The Core is a practical guide to those who are new to the idea of classical education and are looking for an outline of what to teach in different subject areas. Leigh Bortins has written this book for all parents and teachers--those in a regular school setting as well as those who are homeschooling--but her methods would work particularly well within a home education environment. Bortins uses the ideas laid out in Dorothy Sayers’ oft quoted 1947 essay,
The Lost Tools of Learning, as a guide upon which to build her lists of necessary skills for students of the trivium.
Trivium is Latin for the “place where three roads meet.” The trivium comes from the medieval idea of education, and represents the lower level of the liberal arts: grammar, logic and rhetoric. The main emphasis of this book is to show educators how to take modern subjects, i.e. reading, writing, math, geography, history, science and fine arts, and teach students the fundamentals of these subjects through memorization of basic facts. Bortins explains how this corresponds to the grammatical stage of the trivium. Every language has its structure, i.e. grammar, which is key to understanding and developing good reading, writing and speaking skills. Likewise, the other subjects also have their grammar, which are the foundational rules of the subject.
The subtitle of the book is not just an afterthought. This book is about the foundations of a classical education. And this foundation is memorization. This method, although simple and nearly free from textbooks, requires a lot of adult involvement. If you’re not interested in helping your child memorize things, then read no further. This book is all about acquiring facts, information and skills through memorization. Bortins doesn’t try to sugarcoat it; memorization is hard work for both teacher and student:
The purpose of a classical education is to strengthen one’s mind, body, and character in order to develop the ability to learn anything. This requires consistent discipleship or mentoring by a concerned adult over a long period of time with very specific academic goals. For eventually, the child wants to know why she must learn so much terminology and what to do with what she has learned. These natural questions lead children into dialectic and rhetorical studies.

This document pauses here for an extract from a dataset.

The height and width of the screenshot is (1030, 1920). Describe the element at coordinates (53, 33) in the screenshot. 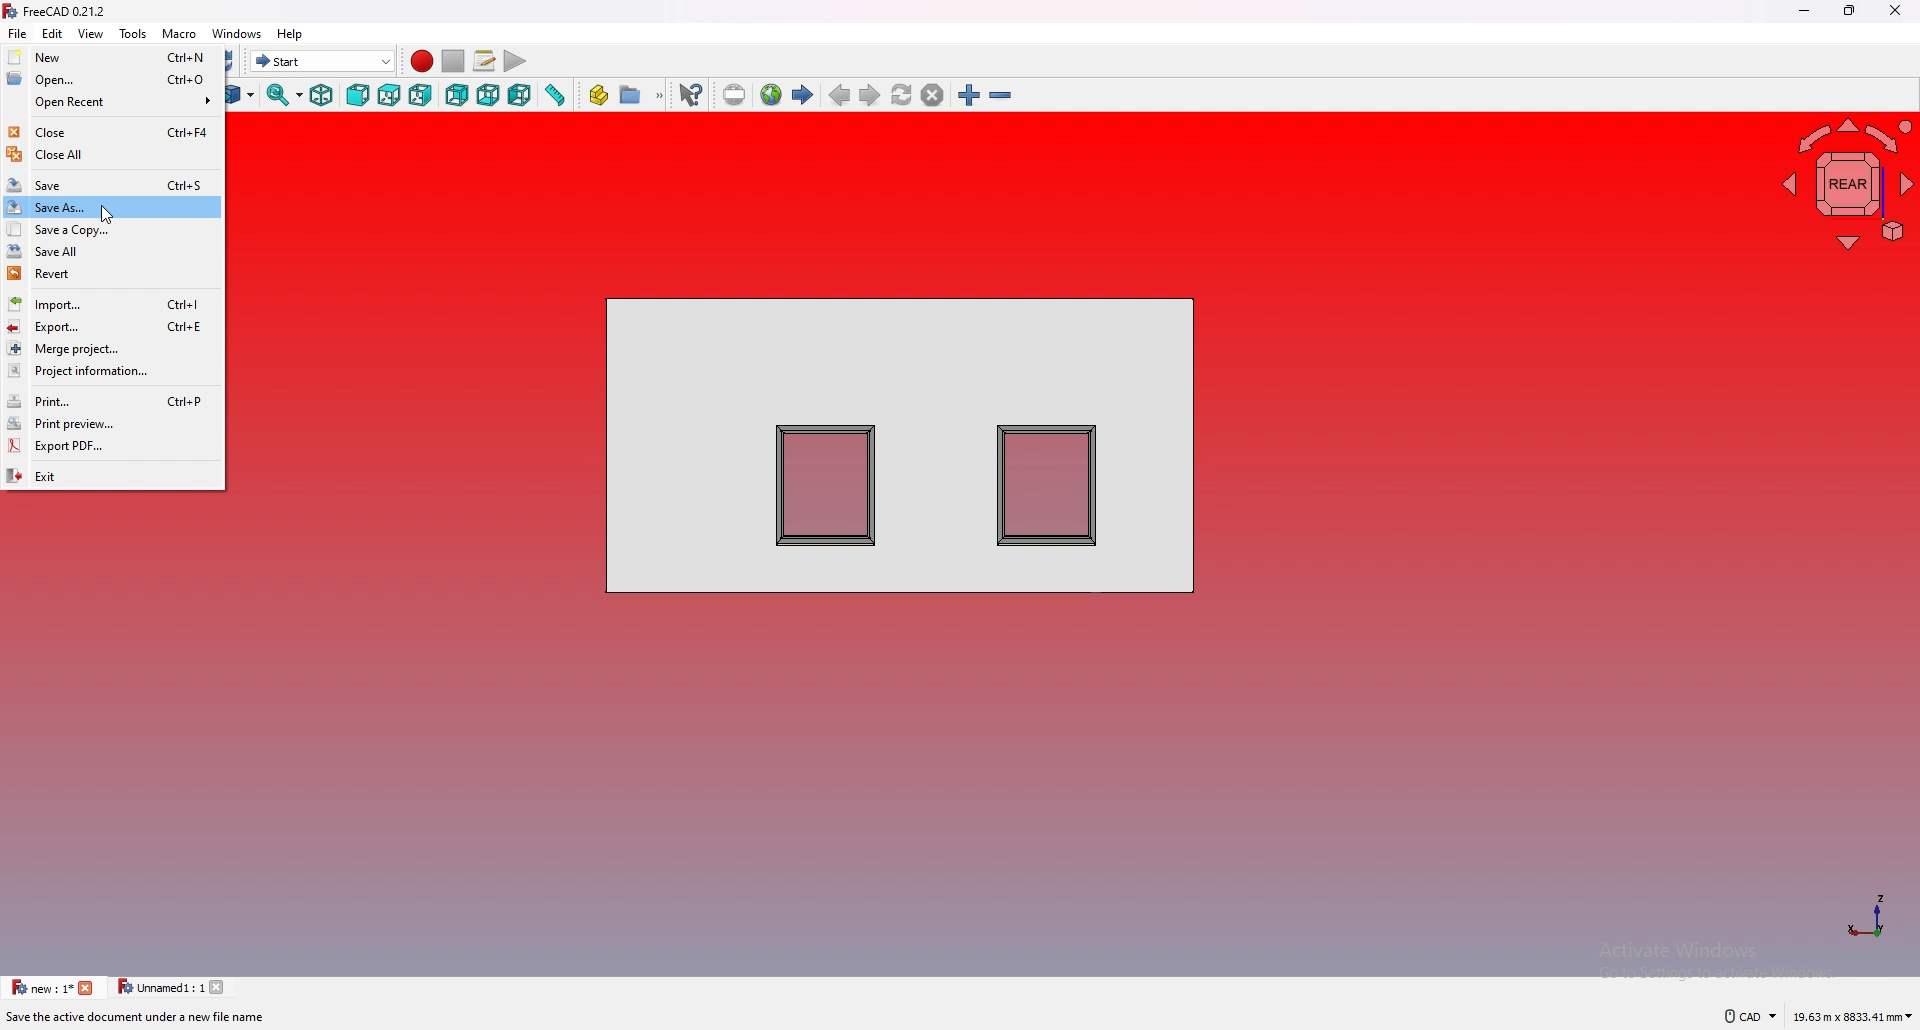

I see `edit` at that location.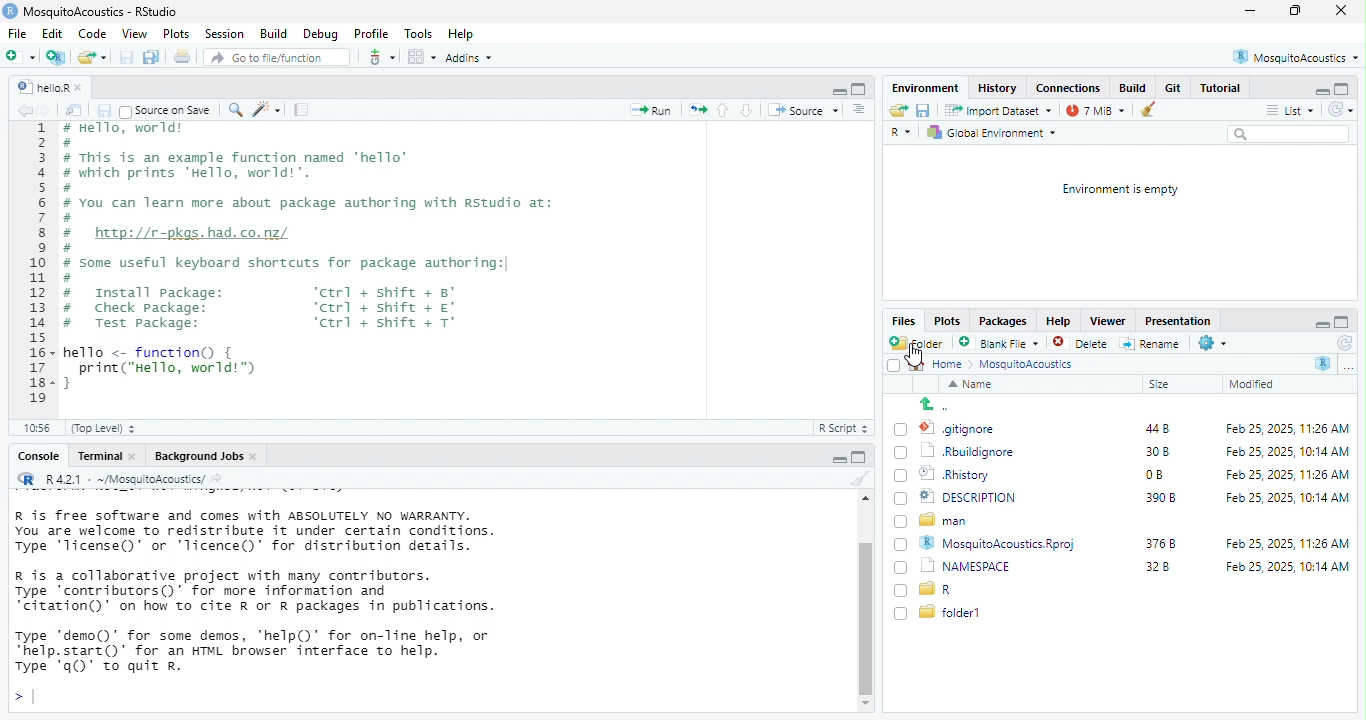 This screenshot has width=1366, height=720. What do you see at coordinates (41, 428) in the screenshot?
I see `10:56` at bounding box center [41, 428].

Bortins tells us the modern educational system, with its emphasis on things like “critical thinking skills” and “experiential learning” has demeaned the traditional method of having children learn things through imitation and memorization. She says:
Though critical thinking skills and experiential learning are very valuable, the education associations forgot two things: first, that students needed to memorize information so they would have something in their brain to critically think about or to compare to their experiences, and second, that the brain needs to be intentionally trained in order to think well.
We readily accept the idea that to learn to play an instrument or to do a sport, students must first memorize certain fundamentals. Yet in many, if not most, schools today children are expected to analyze a book or write their own story without first being made to memorize, or even copy, good examples of prose or poetry.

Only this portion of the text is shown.